Качка перекрестился, опустил кусок в бездонную тощую суму и сказал своим хворым глухим голосом:

– Спасет Христос!

– Погрейся! – жалостливо сказала бабушка. – Тебе бы на печке лежать, а ты по миру ходишь!

– Нет у меня никого, все померли, а солдата, видно, и смерть не берет, качки ее заклюй!

– А коли ты на службе-то был? давно, чай? – слегка заикаясь, спросил Яфим.

– Давно! – старый солдат выпрямился. – При анператоре Миколае Первом служил, еще до воли, двадцать пять лет, а ноне вот – хожу по миру. Што поделаешь? Судьба! Качки ее заклюй!

– Чего это – качки?

– Воронье в старину мы качками называли… пословица у меня такая: качки ее заклюй!

– Да ты и то на старого ворона похож!

– Качкой дразнят, а крещеное имя и сам забыл!

– Годов-то сколь тебе?

– Многа! Смолоду больно здоров был, в гренадерах служил… одних палок до тыщи получил, а розог и не упомню сколь, скрозь строй водили и в беглых был, всего было… ну, пымали, в железные кандалы заковали и – на кобылу!..

– На какую кобылу?

– А эфто, сударка, коли на площади секли кнутом, так на кобылу клали – на помосте скамья такая, на дыбы ее ставили, руки-ноги ремнями привяжут, а палач – берегись, ожгу! – как кнутом вдарит, сразу кровь брызнет!

Качка с торжеством оживился, когда крикнул глухим своим голосом: «Берегись, ожгу!»

– Страсти какие! – всплеснув руками, вздохнула Настя.

– Нынче што за служба? – охотно продолжал Качка. – Баловство одно!.. При нонешнем государе – ни тебе скрозь-строя, ни тебе кобылы, ни, тьфу тебе, розги – ничего!
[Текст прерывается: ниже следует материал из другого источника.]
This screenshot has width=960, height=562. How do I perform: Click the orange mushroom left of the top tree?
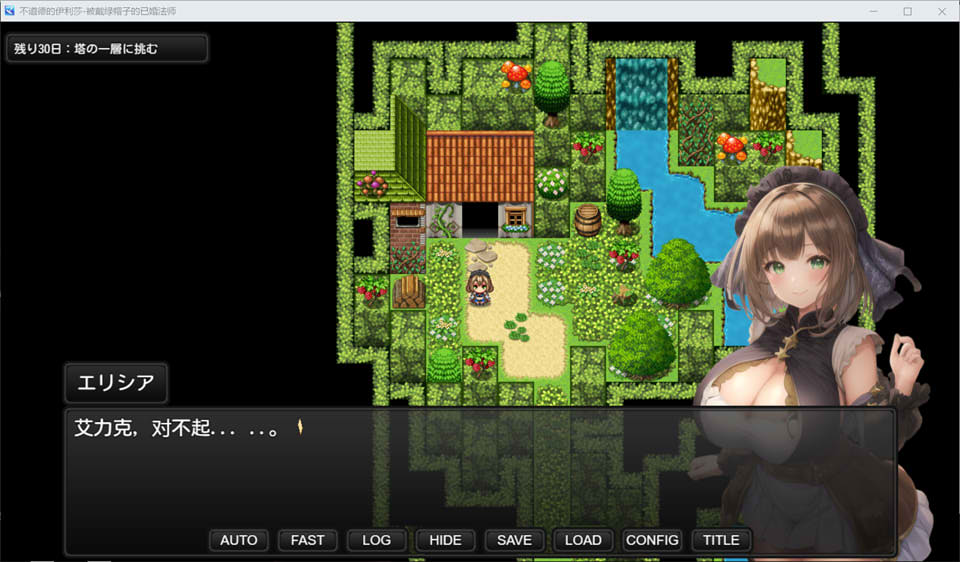click(516, 75)
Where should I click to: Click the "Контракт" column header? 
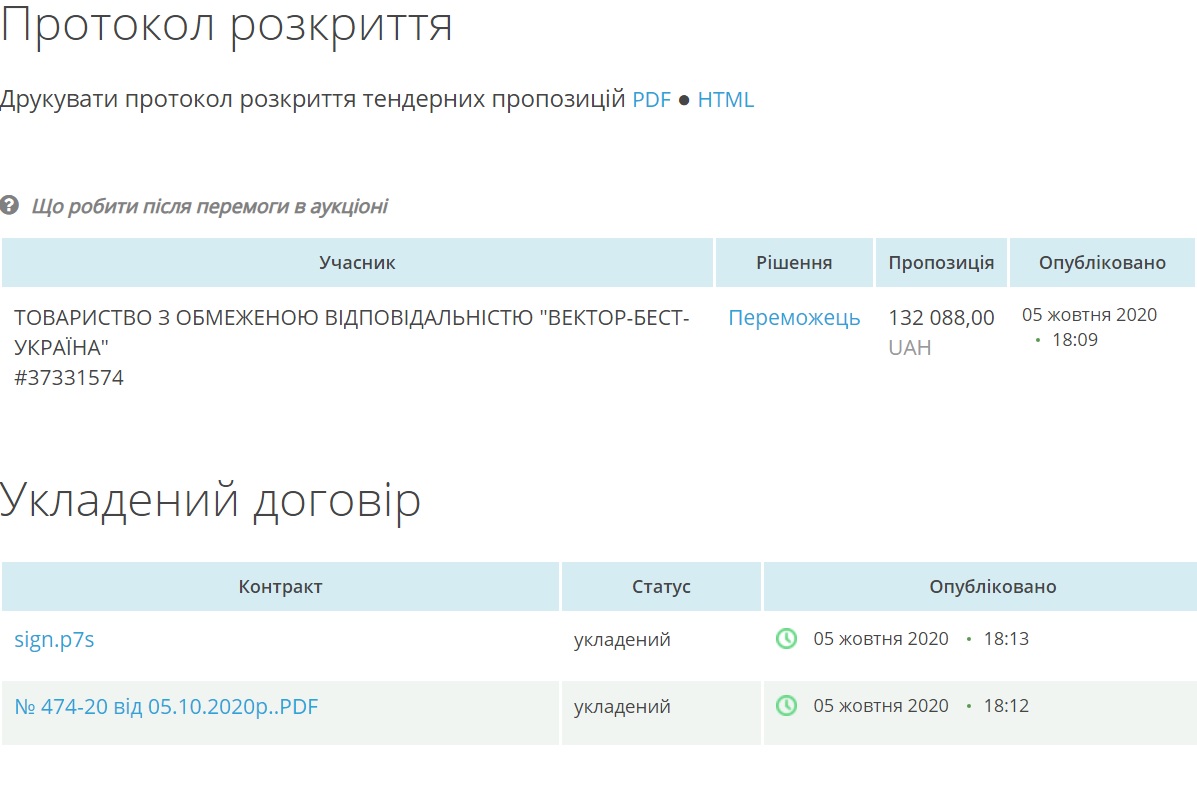[280, 587]
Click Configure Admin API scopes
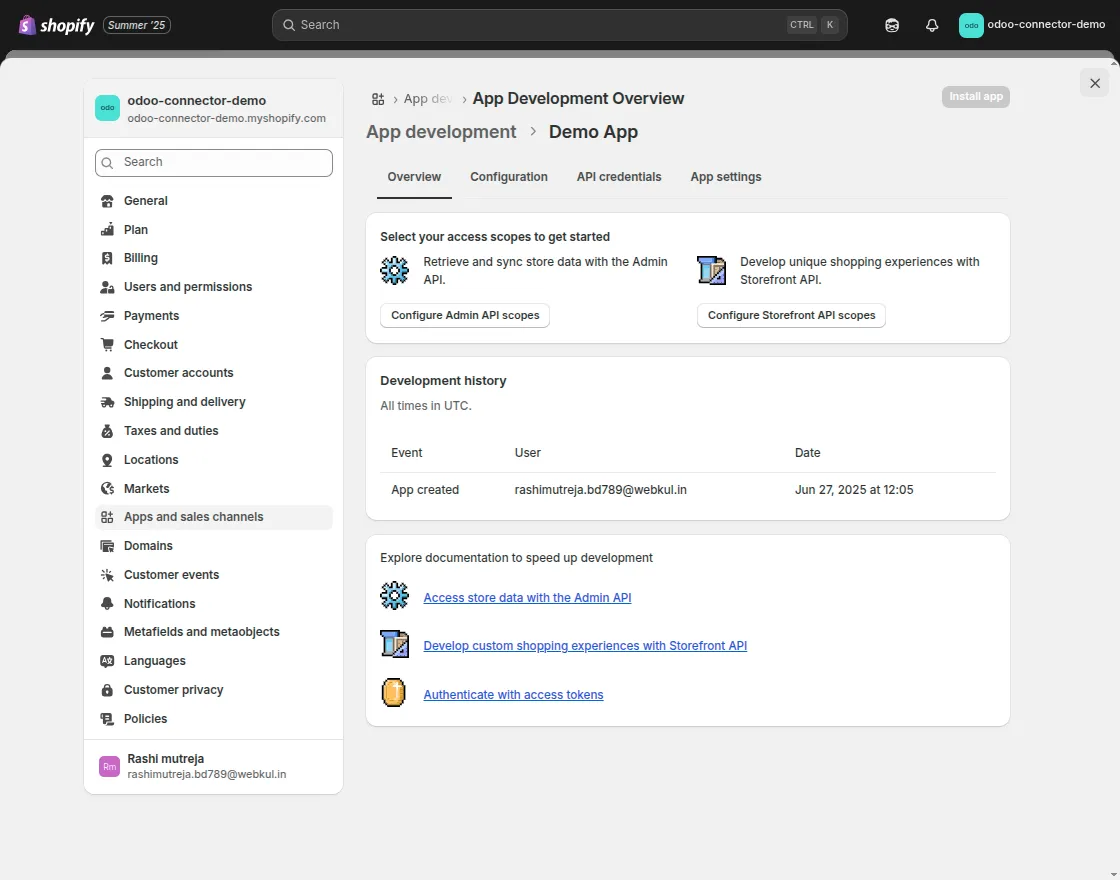 click(x=464, y=315)
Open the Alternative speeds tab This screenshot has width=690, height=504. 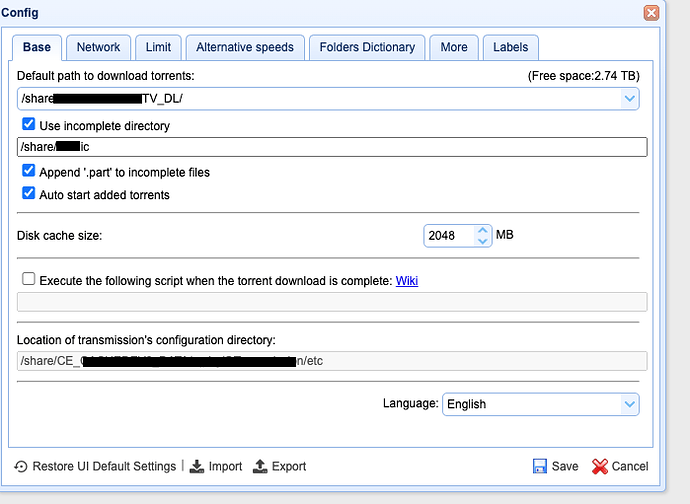point(245,47)
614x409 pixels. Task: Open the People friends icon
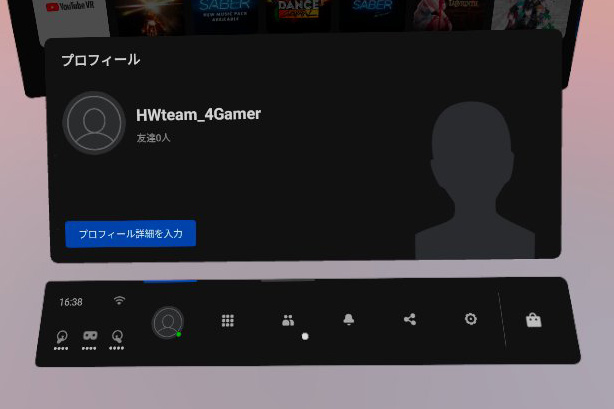pos(288,320)
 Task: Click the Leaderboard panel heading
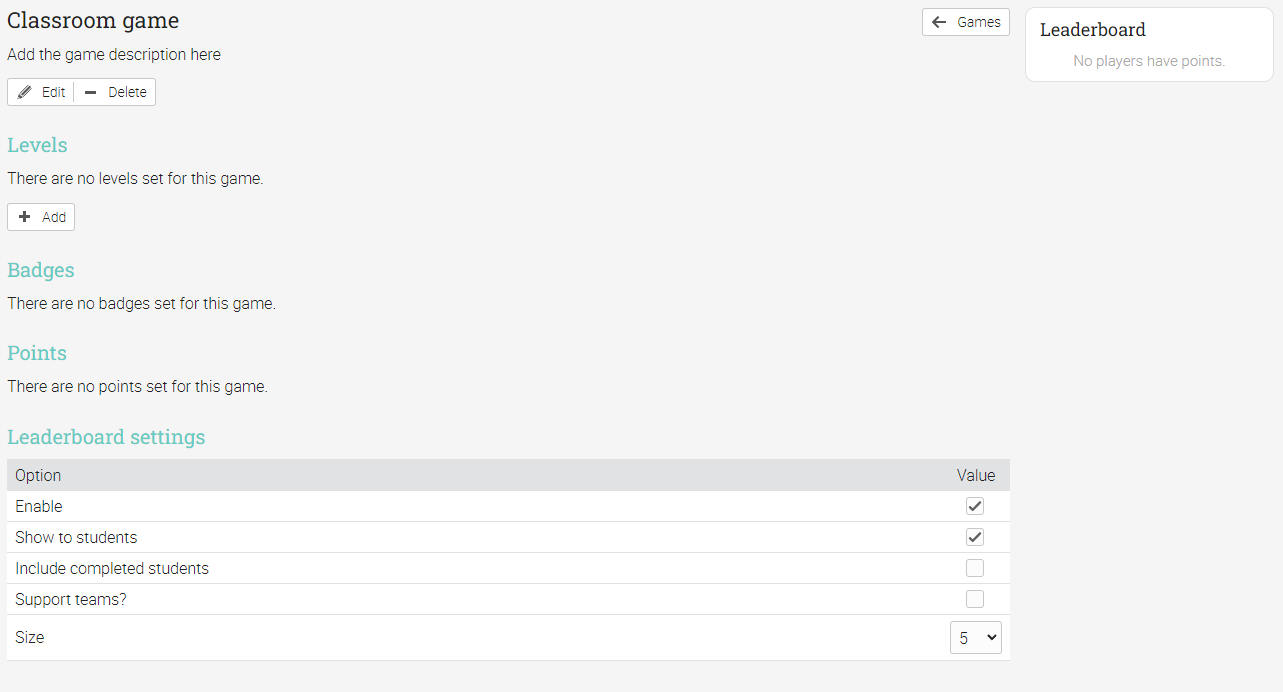click(1093, 30)
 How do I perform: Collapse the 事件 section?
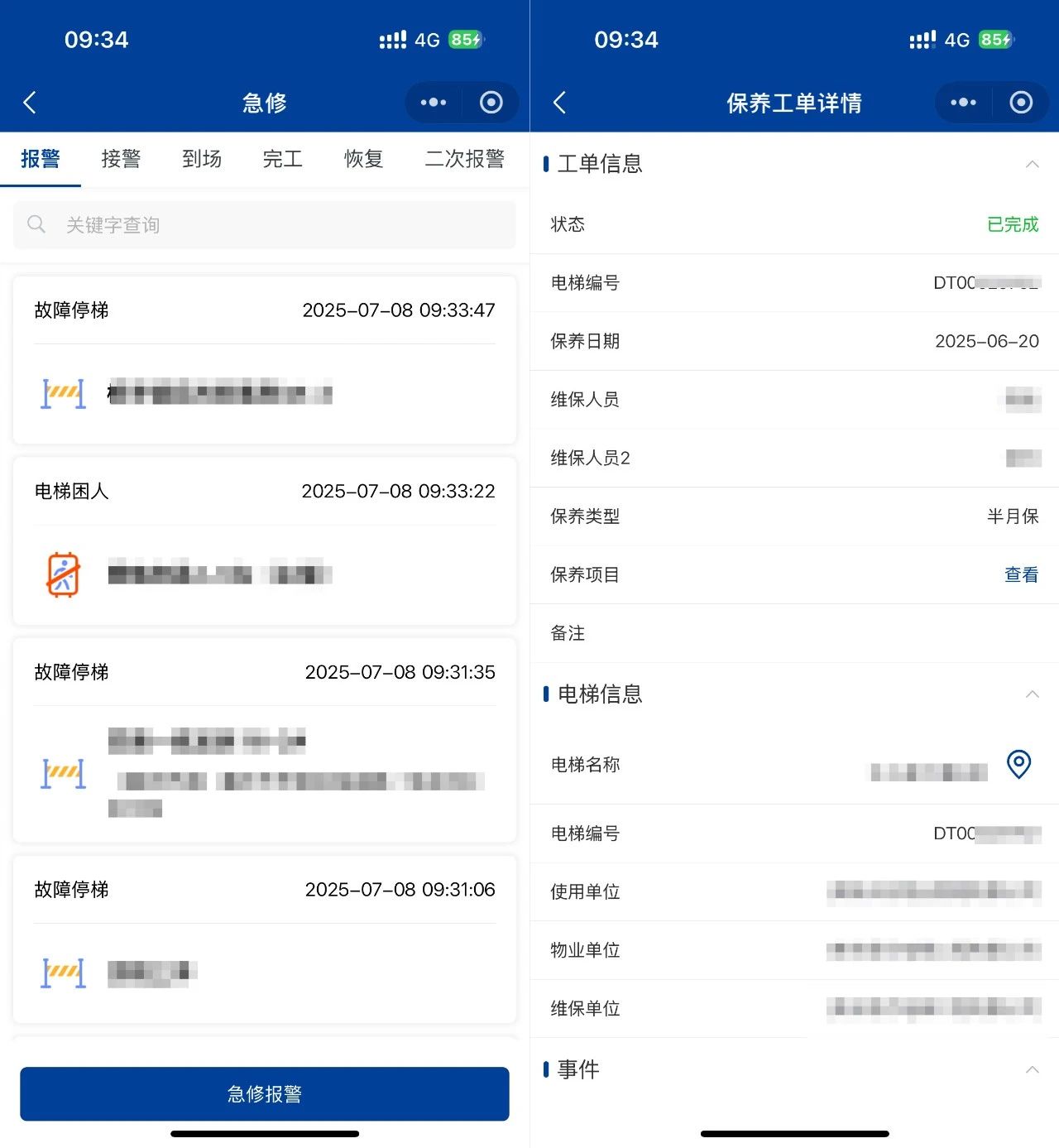point(1032,1070)
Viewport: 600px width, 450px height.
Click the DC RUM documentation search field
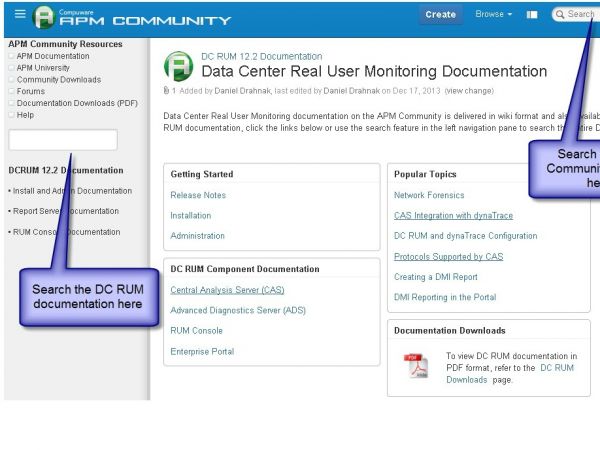(62, 140)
Рази эфто служба, качки их заклюй! Нет, они бы послужили с наше! Забрали меня вьюношей, скованного увезли, а воротился домой стариком, шкура у меня дубленая, живого места нет на спине, рубцы-то и сейчас ноют по ночам!.. Вот это – служба! Маршировка была – ногу-то вытягивай, носок к носку, все как один во фрунте стоишь – ни жив ни мертв, в амуниции – чистота, опять же артикулы – «на краул», например, взять – легкость требовалась, а пехота идет – земля дрожала! Э, да что баять, касатка, нету нынче такой службы! Покойный анператор Миколай Первый говаривал: девятерых убей, десятого выучи! И убивали! А я вот двужильный был. Бессмертным в полку звали, боялась меня смерть! Воротился домой вчистую, ан – нет ни кола, ни двора, ни родных, ни свойственников: всех бог прибрал! А вот живу да живу, качки меня заклюй, одно слово – бессмертный!..

– А на войне бывал ты, дедушка?

– Как же! Севастопольскую кампанию всеё перенес! Георгия имел за храбрость! што было!.. ад кромешный!.. сколь народу полегло! Ну, бог меня хранил неизвестно для ча: и секли меня, и скрозь строй водили, и на кобыле был, а на войне – хоть бы те царапина! Да таперича и забыто все!

Ребятишки, чуть дыша и едва высунув головы из-под тряпья, с ужасом слушали страшный рассказ.

Качкой пугали в деревне детей, говорили им, что старый солдат уносит их в своей суме. Никто, кроме него, не ходил с сумой за подаянием; только поп, который несколько раз в год приезжал с Мещанских Хуторов по сбору.

Качка ушел. Ребята слезли с полатей своим обычным путем через брус на печь – и свесили через «задорогу» свои головы.